I spend most of my days building AR and XR experiences at Maddict. Branded filters, immersive product demos, interactive campaigns that live in the browser. And what I can tell you is this: the gap between what is possible today and what people think is possible is enormous.

Apple Vision Pro opened the conversation, but the real story is happening on the web. WebXR has quietly matured into a legitimate platform. You can ship hand-tracked, environment-aware experiences that run in Safari and Chrome without asking users to install anything. That is a distribution advantage that native headsets cannot match.

The tech stack has caught up too. PlayCanvas gives you a visual editor with real performance. Three.js and Babylon.js handle the low-level rendering. TensorFlow.js runs ML models directly in the browser for face tracking, hand pose estimation, and object detection. The tooling is no longer the bottleneck.

What is the bottleneck? Design patterns. We are still applying 2D thinking to 3D spaces. Most AR experiences feel like floating rectangles pinned to the camera. The teams that will win this cycle are the ones investing in spatial UX research right now, figuring out how information should behave when it has depth, occlusion, and physical context.

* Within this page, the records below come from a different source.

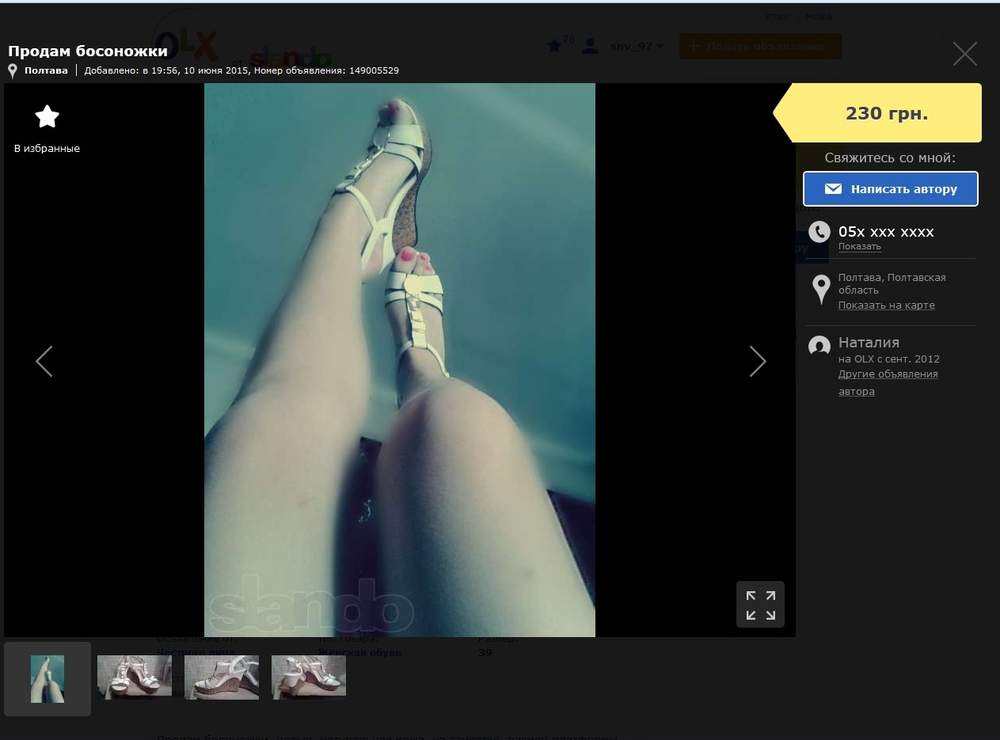Click the location pin beside Полтавская область

[821, 289]
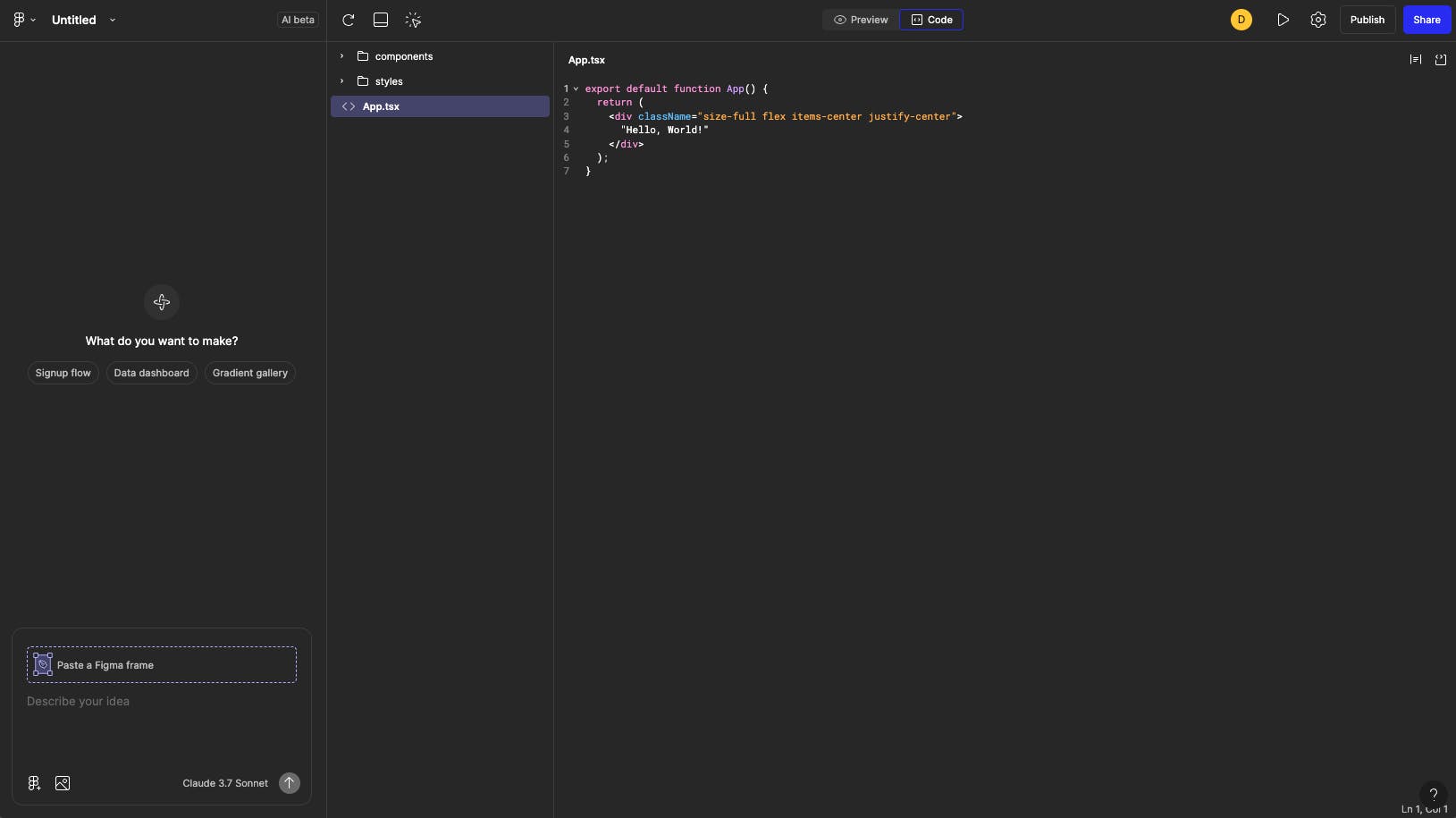Switch to Code view
The image size is (1456, 818).
tap(931, 20)
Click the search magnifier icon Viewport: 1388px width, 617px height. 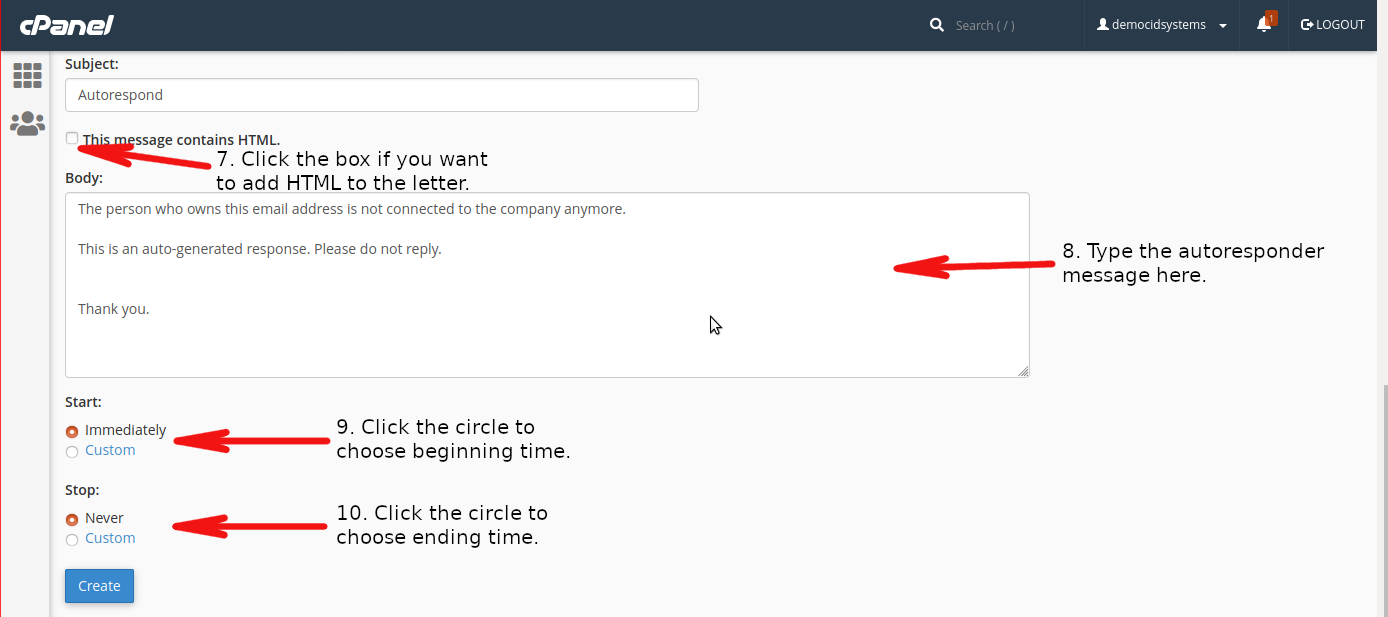click(x=937, y=25)
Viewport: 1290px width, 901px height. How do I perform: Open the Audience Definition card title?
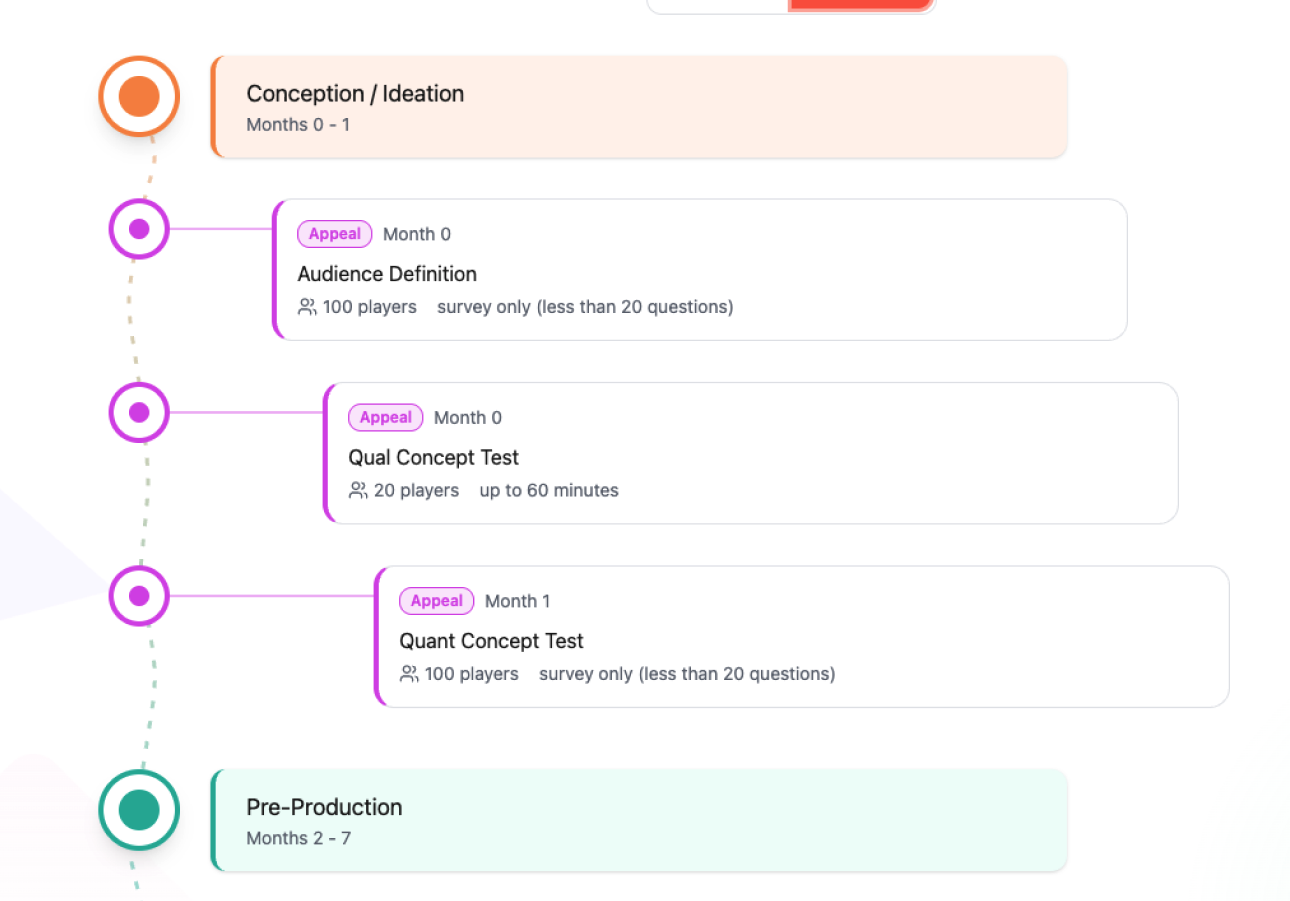pyautogui.click(x=387, y=274)
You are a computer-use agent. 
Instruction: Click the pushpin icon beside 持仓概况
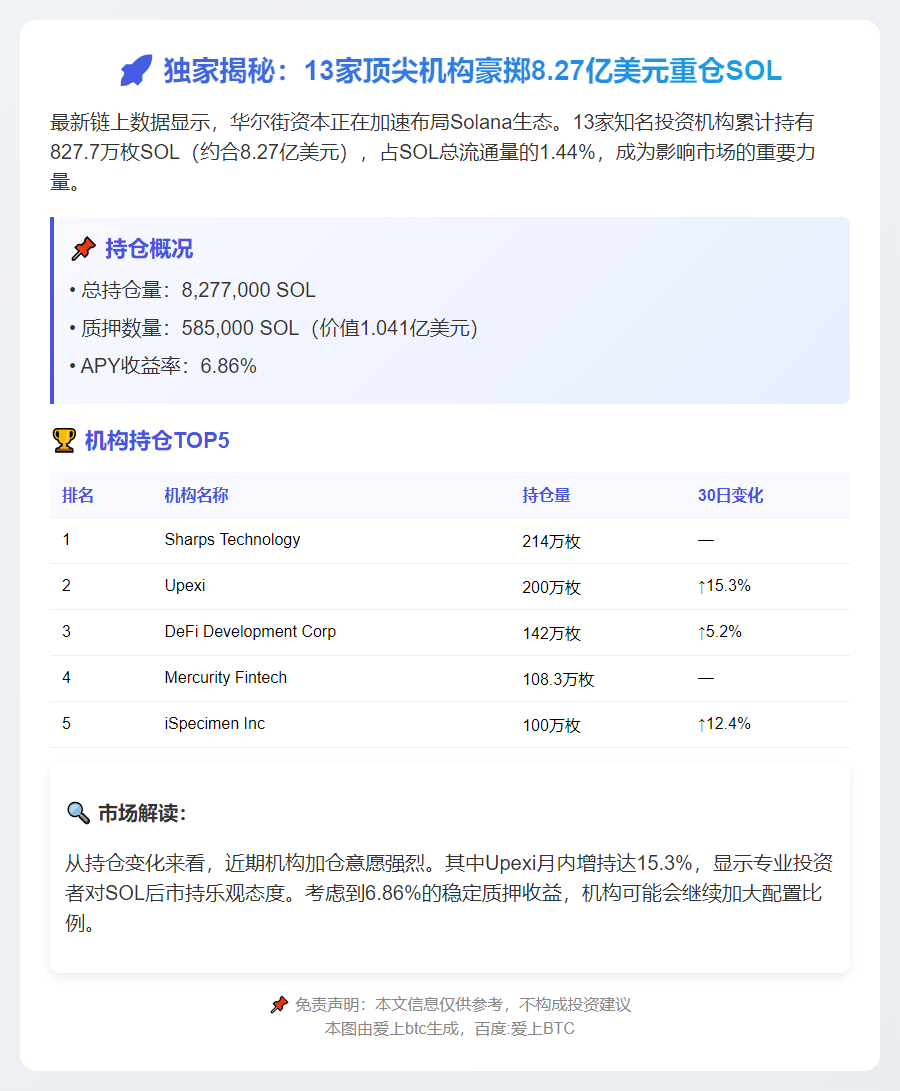(x=84, y=249)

I have been experimenting with what I call context-aware placement. Instead of anchoring content to a fixed point, you let the environment inform the layout. A product demo that responds to your table surface. A menu that wraps around your hand. These are small details, but they are the difference between a gimmick and an experience.

The enterprise use cases are already shipping. Remote collaboration, industrial training, architectural walkthroughs. But the consumer moment has not arrived yet. My bet is that it will not come from a headset. It will come from the phone in your pocket running a web-based spatial experience that is so seamless you forget the technology is there.

If you are a developer wondering where to invest your time, spatial is the highest-leverage bet I can see. Not because it is trendy. Because the primitives are ready, the distribution is there, and the design space is wide open. The best spatial experiences have not been built yet.